[WORK TASK] Please return every line below that contains the string "item".

### DATASET EXCERPTS

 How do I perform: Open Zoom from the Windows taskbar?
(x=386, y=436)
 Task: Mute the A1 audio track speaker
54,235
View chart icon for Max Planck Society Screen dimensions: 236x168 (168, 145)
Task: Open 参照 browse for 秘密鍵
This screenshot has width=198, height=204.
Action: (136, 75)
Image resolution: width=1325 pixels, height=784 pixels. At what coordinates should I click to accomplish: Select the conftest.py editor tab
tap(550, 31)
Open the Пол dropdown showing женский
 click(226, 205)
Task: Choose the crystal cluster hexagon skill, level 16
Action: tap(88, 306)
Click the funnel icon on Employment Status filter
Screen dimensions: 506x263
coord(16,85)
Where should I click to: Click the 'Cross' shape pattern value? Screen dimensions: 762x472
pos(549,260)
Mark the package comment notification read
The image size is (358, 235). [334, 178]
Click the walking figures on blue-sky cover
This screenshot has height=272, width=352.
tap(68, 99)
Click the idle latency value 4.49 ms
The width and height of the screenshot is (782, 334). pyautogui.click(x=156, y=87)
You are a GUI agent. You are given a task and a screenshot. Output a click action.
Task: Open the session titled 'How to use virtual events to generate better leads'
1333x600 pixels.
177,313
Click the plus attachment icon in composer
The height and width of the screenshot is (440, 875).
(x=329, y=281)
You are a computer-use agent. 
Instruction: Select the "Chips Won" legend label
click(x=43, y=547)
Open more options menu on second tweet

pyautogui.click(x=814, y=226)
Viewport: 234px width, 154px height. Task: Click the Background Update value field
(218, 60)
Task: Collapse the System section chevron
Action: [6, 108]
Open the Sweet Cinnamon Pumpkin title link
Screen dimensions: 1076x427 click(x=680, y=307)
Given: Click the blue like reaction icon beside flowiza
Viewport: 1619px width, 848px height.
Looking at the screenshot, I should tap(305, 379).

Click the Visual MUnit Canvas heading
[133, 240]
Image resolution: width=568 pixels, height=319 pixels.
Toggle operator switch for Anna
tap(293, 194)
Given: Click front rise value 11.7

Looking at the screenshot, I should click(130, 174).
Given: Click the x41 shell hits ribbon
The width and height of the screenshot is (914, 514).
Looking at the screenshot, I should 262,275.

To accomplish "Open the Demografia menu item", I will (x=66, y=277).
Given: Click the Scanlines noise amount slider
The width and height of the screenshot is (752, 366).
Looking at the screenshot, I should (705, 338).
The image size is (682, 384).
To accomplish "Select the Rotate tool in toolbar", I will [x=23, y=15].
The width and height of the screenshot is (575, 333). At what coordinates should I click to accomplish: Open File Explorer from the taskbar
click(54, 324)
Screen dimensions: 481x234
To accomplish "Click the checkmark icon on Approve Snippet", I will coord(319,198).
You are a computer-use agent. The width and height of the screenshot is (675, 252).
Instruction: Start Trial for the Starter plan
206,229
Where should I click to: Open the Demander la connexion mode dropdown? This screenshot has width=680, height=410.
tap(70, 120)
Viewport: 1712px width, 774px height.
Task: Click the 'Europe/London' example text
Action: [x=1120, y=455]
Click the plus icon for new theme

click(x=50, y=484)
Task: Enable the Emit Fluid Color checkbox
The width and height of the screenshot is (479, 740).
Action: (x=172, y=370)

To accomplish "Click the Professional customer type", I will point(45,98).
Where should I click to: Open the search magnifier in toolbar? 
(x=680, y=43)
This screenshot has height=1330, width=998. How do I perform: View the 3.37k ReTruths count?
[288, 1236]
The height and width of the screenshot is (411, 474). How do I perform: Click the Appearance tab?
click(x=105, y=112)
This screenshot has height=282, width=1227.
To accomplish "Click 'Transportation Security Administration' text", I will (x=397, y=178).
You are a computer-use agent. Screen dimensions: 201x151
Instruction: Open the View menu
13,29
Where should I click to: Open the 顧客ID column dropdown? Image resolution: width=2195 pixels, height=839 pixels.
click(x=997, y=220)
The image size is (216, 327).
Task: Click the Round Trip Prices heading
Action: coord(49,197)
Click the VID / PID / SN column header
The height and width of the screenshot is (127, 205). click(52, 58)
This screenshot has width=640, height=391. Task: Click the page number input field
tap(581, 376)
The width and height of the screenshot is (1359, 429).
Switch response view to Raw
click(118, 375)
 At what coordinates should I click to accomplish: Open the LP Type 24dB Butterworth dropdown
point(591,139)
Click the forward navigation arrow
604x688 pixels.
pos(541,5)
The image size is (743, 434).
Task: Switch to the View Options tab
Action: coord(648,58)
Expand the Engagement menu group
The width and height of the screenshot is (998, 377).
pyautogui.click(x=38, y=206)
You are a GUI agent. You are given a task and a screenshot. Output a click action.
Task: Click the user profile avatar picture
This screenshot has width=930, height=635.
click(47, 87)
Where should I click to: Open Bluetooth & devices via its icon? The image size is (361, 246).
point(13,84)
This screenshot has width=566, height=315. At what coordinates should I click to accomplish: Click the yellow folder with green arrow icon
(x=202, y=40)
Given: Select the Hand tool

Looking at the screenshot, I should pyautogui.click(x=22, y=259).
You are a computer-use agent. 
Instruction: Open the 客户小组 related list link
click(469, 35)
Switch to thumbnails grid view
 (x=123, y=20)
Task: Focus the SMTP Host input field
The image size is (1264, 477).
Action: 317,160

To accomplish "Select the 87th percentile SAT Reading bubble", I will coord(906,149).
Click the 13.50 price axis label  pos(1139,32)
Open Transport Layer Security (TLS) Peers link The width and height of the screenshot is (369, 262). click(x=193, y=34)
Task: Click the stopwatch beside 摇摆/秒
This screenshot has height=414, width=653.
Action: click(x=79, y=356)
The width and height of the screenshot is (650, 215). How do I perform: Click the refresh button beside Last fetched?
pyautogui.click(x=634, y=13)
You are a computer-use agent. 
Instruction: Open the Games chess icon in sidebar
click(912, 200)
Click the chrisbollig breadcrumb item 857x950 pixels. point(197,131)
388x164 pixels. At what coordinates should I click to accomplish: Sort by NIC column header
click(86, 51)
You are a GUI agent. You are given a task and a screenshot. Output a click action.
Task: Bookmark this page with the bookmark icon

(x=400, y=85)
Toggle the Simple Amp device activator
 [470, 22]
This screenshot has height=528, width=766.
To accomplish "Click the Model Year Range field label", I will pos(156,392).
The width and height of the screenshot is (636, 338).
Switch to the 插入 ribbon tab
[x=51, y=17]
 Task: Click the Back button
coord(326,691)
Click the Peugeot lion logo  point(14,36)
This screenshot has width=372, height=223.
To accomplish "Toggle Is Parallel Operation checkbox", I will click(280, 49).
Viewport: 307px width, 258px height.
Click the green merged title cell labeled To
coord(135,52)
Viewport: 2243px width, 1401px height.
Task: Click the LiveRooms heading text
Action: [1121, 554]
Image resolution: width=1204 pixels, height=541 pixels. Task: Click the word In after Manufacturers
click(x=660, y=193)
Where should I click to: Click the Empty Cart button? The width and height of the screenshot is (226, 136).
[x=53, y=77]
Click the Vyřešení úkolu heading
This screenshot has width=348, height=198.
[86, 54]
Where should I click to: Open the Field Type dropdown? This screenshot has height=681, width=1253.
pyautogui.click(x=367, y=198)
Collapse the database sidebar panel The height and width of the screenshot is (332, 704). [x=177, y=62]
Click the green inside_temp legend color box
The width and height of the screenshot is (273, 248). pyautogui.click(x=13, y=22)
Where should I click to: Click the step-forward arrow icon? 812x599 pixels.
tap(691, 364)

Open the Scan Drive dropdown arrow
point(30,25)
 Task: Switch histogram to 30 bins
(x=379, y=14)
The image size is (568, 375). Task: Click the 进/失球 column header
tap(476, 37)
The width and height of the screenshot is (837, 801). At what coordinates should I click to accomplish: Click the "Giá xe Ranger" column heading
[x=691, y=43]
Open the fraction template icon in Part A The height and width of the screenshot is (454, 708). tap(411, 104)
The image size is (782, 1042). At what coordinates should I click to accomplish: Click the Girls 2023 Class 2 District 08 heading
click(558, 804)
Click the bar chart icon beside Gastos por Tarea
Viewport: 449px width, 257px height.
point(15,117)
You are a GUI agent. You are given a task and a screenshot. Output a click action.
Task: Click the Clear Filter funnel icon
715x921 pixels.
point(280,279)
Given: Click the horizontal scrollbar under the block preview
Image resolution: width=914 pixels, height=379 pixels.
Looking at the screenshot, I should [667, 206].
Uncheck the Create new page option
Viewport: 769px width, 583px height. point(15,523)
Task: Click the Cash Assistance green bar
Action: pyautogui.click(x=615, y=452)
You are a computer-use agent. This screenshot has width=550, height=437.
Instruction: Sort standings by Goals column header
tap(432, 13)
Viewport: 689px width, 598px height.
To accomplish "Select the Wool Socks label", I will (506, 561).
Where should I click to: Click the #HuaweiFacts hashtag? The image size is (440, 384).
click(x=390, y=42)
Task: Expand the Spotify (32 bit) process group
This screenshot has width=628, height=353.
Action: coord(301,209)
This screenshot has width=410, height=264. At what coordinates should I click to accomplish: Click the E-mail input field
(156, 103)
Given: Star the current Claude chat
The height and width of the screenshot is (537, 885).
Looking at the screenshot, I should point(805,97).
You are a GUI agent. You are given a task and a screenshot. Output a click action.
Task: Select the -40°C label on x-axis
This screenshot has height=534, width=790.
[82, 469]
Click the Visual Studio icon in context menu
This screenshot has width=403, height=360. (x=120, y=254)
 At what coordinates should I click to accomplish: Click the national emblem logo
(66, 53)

######

[YOUR SOLUTION]
To accomplish "Open the Demografia menu item", I will (x=66, y=277).
Click the chrisbollig breadcrumb item 857x950 pixels. point(197,131)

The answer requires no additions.